Leading utilities are targeting their T&D investments to harden the grid, increase resiliency, and a lot of the decision-making requires ongoing asset health related data along with a depth of understanding regarding optimization of related O&M activities.
Systems for asset health require a series of processes to ensure actionable information in support of actual work order creation. In addition, they employ tools for data visualization and analysis of real time data across individual assets as well as fleets of assets. These capabilities help fine-tune O&M activities, making them more predictive, while still including time-based inspection and maintenance components as appropriate.
Increasing utilization of algorithms for predicting failure modes are relying on sensor data which enables event records and historian functions to render prior time-based maintenance processes more intelligent. Such systems have many touch points with other enterprise solutions. As a result, ideal asset health solutions need to be structured to ensure that a mix of in-house and vendor based models work together. A key end-product of related data processing for advanced analytics is the enablement of actionable and readily available inputs for work management solutions (EAM, WMMS, ERP, CMMS, etc.)
Advanced asset health represents an ongoing series of ever-greater refinements. Improving how they allocate tight O&M budgets is critical for utilities at any time, but its criticality is increasing due to constraints the industry is facing now.
Fundamentally, maintenance cost improvements involve a moving target.
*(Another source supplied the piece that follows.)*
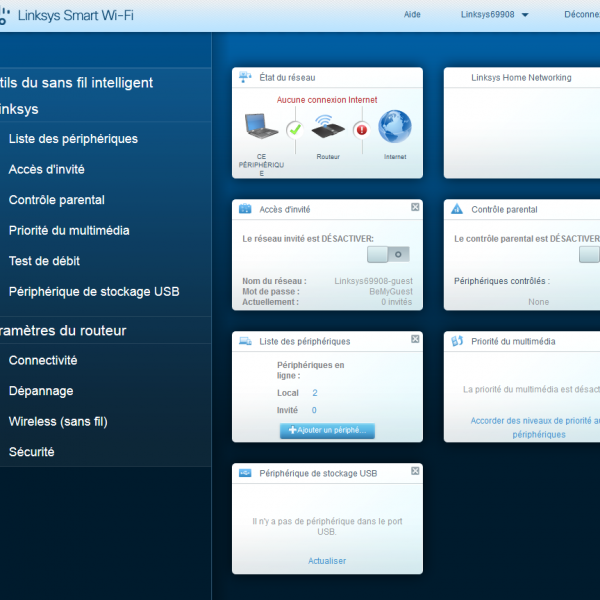Click the Priorité du multimédia widget icon
The width and height of the screenshot is (600, 600).
point(456,341)
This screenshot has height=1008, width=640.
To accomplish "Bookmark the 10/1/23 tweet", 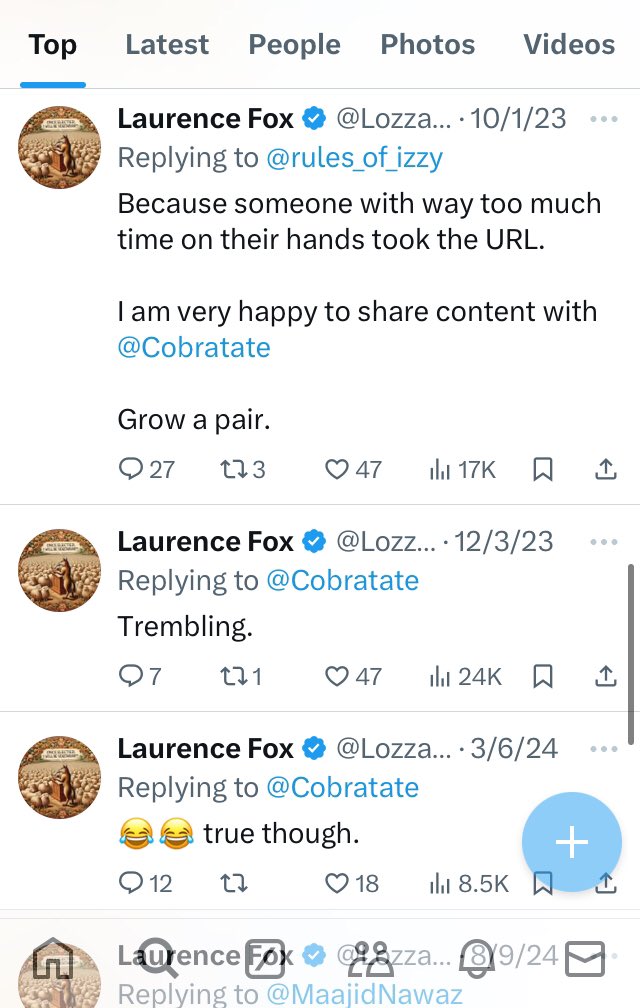I will [542, 469].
Without continual improvement in our ability to perform predictive and proactive maintenance with an aging fleet of T&D assets, the tide of rising costs for older assets will be hard to stem.
In addition, for a wider range of assets, whether transformers or circuit breakers or other T&D equipment, the trend to move from performing these more sophisticated forms of maintenance on high voltage assets will continue to move down-voltage, which is of great additional benefit.
Associated processes for work management related workflow and communication are another key value-add area. The systems for creating work orders for the O&M work that needs to be done have been evolving alongside the asset health solutions, so as to become more efficient, reliable, trackable, and less costly. Communication and record-keeping and compliance tracking all have their own direct and indirect costs (and liabilities) associated with them, and the need to perform these functions in greater volume and greater detail with greater reliability will be in full force for the foreseeable future.
Customer service aspects are also favorably impacted by advanced analytics capabilities, since the greater the accuracy of historical records of time to restoration for various types of assets and failure modes under various field conditions, the more accurately estimated time of restoration (ETORs) can be calculated.
Asset health and change management is another area of importance. As asset health solutions move down-voltage from transmission to distribution systems, internal utility resources within and across key organizations (whether “siloed” or not) need to undergo special forms of advanced analytical work all their own.
Another driver for strategic analysis of job functions and workflows has to do with what changes as asset health solutions move down-voltage. At lower voltages, functions ranging from engineering design, standards, field supervision, integrated resource planning, and operator training, all become more interdependent, because the type and number of assets expands dramatically, and a lot of the workflows occur on shorter time frames in more “transactional” rather than “one-off” ways.
Key functions in associated workflows are optimized by better coordination between these functions and with other stakeholder groups within and outside the utility. The need for such coordination is as great, if not greater, than those found at the higher transmission level voltages. As a result, the complexities which grid planners face regarding the distribution system need to be addressed with tools that are more transparent and interoperable in order to maintain or improve processes.